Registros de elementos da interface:
***

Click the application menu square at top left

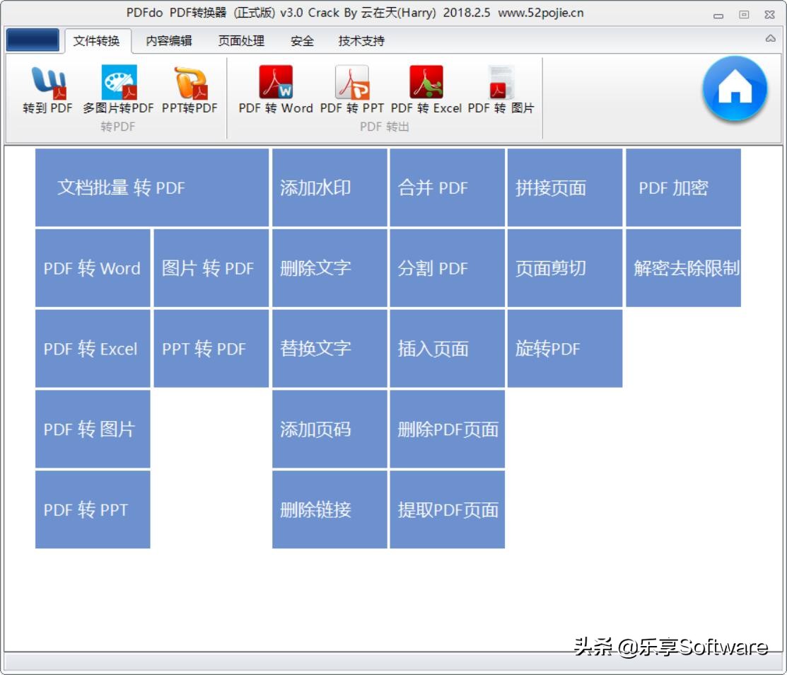[31, 40]
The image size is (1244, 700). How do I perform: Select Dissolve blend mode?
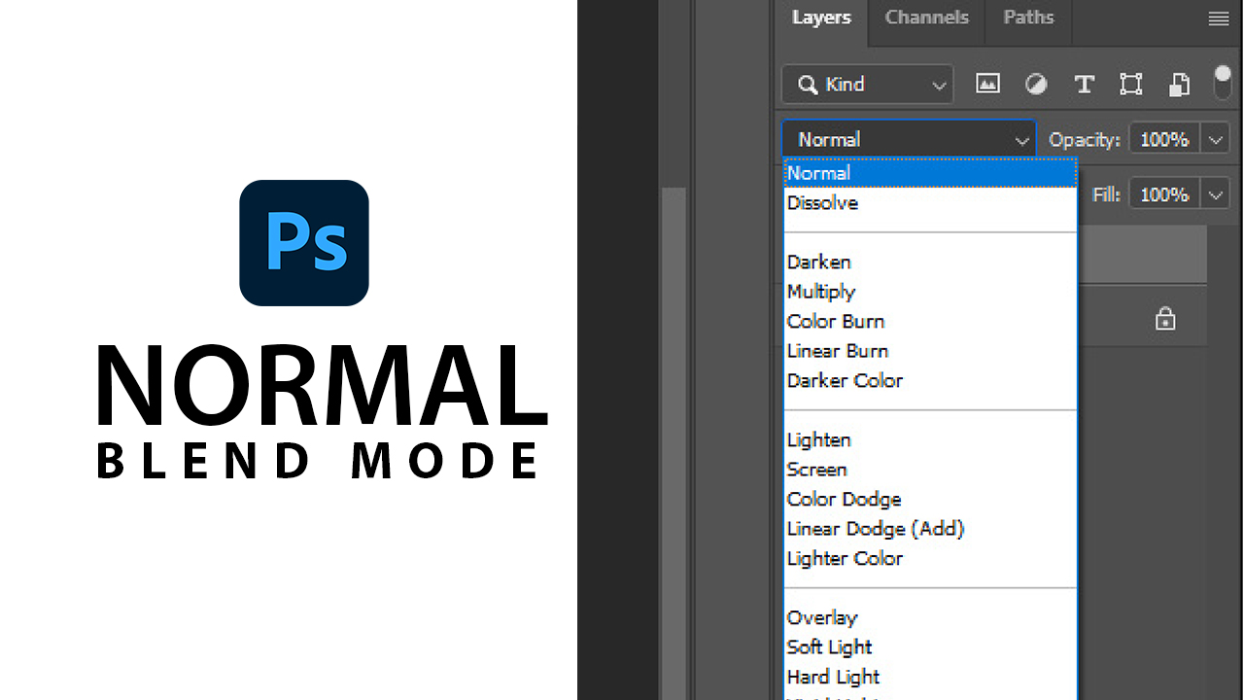click(822, 202)
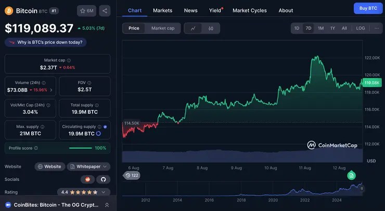Switch to line chart view icon
This screenshot has width=385, height=211.
click(x=193, y=28)
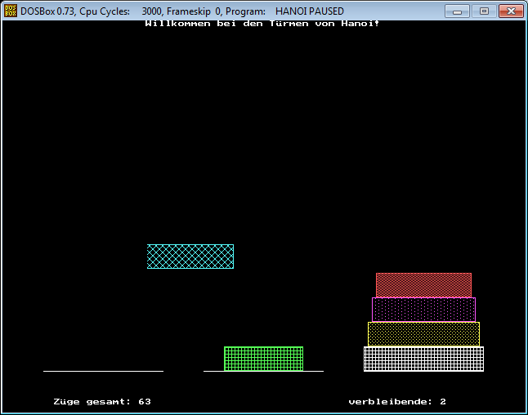Click the green disk on the middle peg
Viewport: 528px width, 415px height.
pyautogui.click(x=263, y=359)

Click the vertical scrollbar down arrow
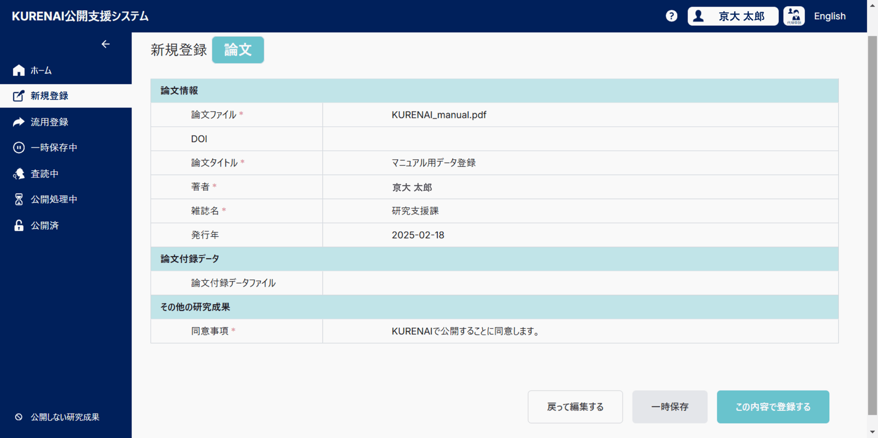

***

### Objetivo
Pode reescrever todas as linhas acima trocando "Dissolve" por "Multiply" e mantendo o resto igual? Não inclua as imagens na resposta.

### Tarefa concluída
Click the application menu square at top left

[31, 40]
The image size is (1244, 700). How do I perform: Select Multiply blend mode?
click(822, 202)
Switch to line chart view icon
This screenshot has width=385, height=211.
click(x=193, y=28)
Click the green disk on the middle peg
Viewport: 528px width, 415px height.
pyautogui.click(x=263, y=359)

Click the vertical scrollbar down arrow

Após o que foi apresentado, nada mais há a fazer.